Do you have a favorite memory, experience, or event related to your giving in SAFS?
UV: We love to meet the students who have been helped by our funds and to stay connected to their work and careers. We invite all our student beneficiaries from across the University to our home so that they’ll get to know about each other and learn about what they are doing in their different fields. Interdisciplinary thinking is so critical. We also hope that they learn about how important philanthropy is in case they are in the position to give back one day.
One of my most memorable experiences in recent years was serving as a judge for the annual College of the Environment Research Derby. The experience encourages interdisciplinary thinking, which is at the core of our interests and philosophy. Rao and I also look forward to our annual meetings hosted by André with our Math undergraduates who interned at SAFS and NWFSC.
How has your philanthropy evolved and how does SAFS fit in?

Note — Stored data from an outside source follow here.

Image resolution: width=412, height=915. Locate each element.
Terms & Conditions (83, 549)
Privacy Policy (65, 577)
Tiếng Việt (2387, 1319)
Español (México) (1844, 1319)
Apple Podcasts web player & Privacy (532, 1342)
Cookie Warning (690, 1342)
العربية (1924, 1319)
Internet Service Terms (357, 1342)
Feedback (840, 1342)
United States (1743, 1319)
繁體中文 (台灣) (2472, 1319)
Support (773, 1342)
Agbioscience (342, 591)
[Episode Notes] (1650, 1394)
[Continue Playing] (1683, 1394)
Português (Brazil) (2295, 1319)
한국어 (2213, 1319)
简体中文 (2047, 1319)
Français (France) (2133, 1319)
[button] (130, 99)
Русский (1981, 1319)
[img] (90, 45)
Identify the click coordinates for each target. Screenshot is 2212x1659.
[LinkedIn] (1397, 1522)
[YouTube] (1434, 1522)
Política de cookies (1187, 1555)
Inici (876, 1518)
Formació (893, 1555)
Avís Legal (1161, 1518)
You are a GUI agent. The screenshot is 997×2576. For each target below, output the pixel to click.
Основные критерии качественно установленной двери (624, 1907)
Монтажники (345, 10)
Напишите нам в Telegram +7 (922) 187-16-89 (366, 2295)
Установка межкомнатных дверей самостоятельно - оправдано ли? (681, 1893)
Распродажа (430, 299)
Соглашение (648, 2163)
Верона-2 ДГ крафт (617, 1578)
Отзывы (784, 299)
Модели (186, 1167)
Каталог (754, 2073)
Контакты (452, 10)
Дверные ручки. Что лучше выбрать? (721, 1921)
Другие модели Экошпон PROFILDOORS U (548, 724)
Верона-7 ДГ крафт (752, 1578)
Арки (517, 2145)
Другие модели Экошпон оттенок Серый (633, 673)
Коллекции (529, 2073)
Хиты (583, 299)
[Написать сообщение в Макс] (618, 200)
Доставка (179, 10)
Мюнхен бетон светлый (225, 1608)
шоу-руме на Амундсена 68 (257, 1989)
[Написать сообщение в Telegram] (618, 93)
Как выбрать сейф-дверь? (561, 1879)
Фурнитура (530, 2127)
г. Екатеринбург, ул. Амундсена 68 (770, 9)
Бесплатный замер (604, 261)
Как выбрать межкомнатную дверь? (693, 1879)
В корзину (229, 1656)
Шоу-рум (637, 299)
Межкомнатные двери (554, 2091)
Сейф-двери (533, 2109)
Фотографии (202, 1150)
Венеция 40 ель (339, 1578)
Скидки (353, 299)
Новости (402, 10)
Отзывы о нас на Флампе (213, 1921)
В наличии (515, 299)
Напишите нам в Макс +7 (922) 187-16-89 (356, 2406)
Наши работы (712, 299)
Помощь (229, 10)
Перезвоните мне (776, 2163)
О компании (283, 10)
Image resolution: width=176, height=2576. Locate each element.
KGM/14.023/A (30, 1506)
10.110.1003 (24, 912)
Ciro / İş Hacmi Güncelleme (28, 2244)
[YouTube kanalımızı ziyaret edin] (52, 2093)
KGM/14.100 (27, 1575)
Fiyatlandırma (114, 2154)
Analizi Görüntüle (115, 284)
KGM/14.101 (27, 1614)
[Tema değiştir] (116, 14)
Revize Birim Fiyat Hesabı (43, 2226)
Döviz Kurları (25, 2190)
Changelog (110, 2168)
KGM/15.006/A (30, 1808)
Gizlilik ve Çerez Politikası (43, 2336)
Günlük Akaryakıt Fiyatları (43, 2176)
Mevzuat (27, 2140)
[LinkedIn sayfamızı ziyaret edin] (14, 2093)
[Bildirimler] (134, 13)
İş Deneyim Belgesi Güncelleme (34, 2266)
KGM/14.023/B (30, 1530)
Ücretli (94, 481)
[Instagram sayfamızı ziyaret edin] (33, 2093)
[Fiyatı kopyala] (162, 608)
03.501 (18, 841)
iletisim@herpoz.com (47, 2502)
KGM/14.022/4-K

UV: More recently, Rao and I have become interested in supporting environmental policy development, and our SAFS and SMEA endowment reflects that. What I’ve learned is that you can do great science—fantastic science—but it needs to effectively reach our community, policymakers, and leaders to make a bigger impact. Young scientists may not want to attend meetings such as fishery management councils, but André and the SAFS faculty understand how critical a scientific presence is in the public sphere. The students we have met confirm for us that SAFS is a fantastic training ground for producing the next generation of quantitative fisheries scientists Their research and interests are everything we could have hoped for as donors. We’re grateful to André, all the faculty and the staff we’ve interacted with in supporting these outstanding students, and we look forward to supporting more students in the future.